The case went to trial in December 2012 and resulted in a big win for Microsoft as Motorola Mobility couldn’t come up with a cogent or logical explanation about how ActiveSync (in particular) infringed the patent.
In any event, everyone loves a trier and Motorola Mobility duly headed back into the UK Court of Appeal to see if they could do any better there only to find that they fared no better second time round. After hearing all the arguments in the first case and reading the transcript from the appeal, you’d wonder what logic the Motorola Mobility lawyers saw in spending more money to chase the prospect of extracting license fees for ActiveSync. Oh well, it’s only money…
Motorola Mobility attempted to assert the same patent in Germany against Apple and Microsoft and lost there too.
And now they’ve failed in a case filed with the U.S. Court of Appeals for the Federal Circuit where Motorola was defending itself against a claim by Microsoft that some technology in Android infringed US patent 6,370,566, filed in 2002 and describing how a mobile device synchronized objects held in its local store with a remote store (this doesn’t sound remarkable and to some degree, it’s a pretty obvious idea, but that is the nature of patents). The International Trade Commission had held previously that devices running Android that were imported into the U.S. infringed this Microsoft patent and some others.
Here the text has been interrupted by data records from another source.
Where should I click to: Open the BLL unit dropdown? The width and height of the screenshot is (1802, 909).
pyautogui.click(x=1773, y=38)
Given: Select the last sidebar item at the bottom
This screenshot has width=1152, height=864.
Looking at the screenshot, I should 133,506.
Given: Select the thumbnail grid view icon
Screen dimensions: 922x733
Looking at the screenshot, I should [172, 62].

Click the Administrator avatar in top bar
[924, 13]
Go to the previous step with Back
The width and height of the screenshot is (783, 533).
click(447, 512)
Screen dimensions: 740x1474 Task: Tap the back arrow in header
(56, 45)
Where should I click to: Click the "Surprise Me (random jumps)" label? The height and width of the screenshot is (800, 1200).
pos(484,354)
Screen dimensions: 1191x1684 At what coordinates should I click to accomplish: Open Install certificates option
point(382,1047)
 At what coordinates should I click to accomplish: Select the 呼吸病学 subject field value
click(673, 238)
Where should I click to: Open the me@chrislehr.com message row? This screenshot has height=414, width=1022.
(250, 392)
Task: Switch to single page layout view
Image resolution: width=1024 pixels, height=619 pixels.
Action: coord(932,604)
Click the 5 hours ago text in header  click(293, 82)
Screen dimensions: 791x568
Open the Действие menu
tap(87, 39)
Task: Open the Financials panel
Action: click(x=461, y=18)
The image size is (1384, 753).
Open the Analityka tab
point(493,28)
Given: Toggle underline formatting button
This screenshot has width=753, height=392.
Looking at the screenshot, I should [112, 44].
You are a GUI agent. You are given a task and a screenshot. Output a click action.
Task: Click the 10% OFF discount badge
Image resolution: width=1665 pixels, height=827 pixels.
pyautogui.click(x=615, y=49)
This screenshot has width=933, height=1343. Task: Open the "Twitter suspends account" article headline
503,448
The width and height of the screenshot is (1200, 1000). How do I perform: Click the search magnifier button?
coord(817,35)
Motorola Mobility argued that the synchronization method described in Microsoft’s patent was known previously and cited the Apple Newton MessagePad mobile device as prior art because the Newton included the “claimed synchronization component”. Motorola Mobility also argued that the synchronization method was disclosed in Apple’s documentation for the Newton. (This Doonesbury strip from 1993 explains why the Newton failed)
It seems like big flaw in the argument was that the Newton synchronized its contents with a desktop using a direct connection between the mobile device and the desktop. This is unsurprising because we didn’t possess or use the kind of network connectivity that we have now when the Newton was around. Thus, you had to plug the Newton in before synchronization could occur rather than the kind of client-initiated synchronization that happens in ActiveSync. In the words of the judgment, there was “no clear and convincing evidence of any synchronization component in the Apple Newton MessagePad, regardless of whether that component actively managed synchronization or simply facilitated it.” (see bottom of page 7).
In any case, Motorola Mobility failed to convince the judges that Microsoft’s patent was invalid. We now await the next move in the ongoing legal saga between the two companies.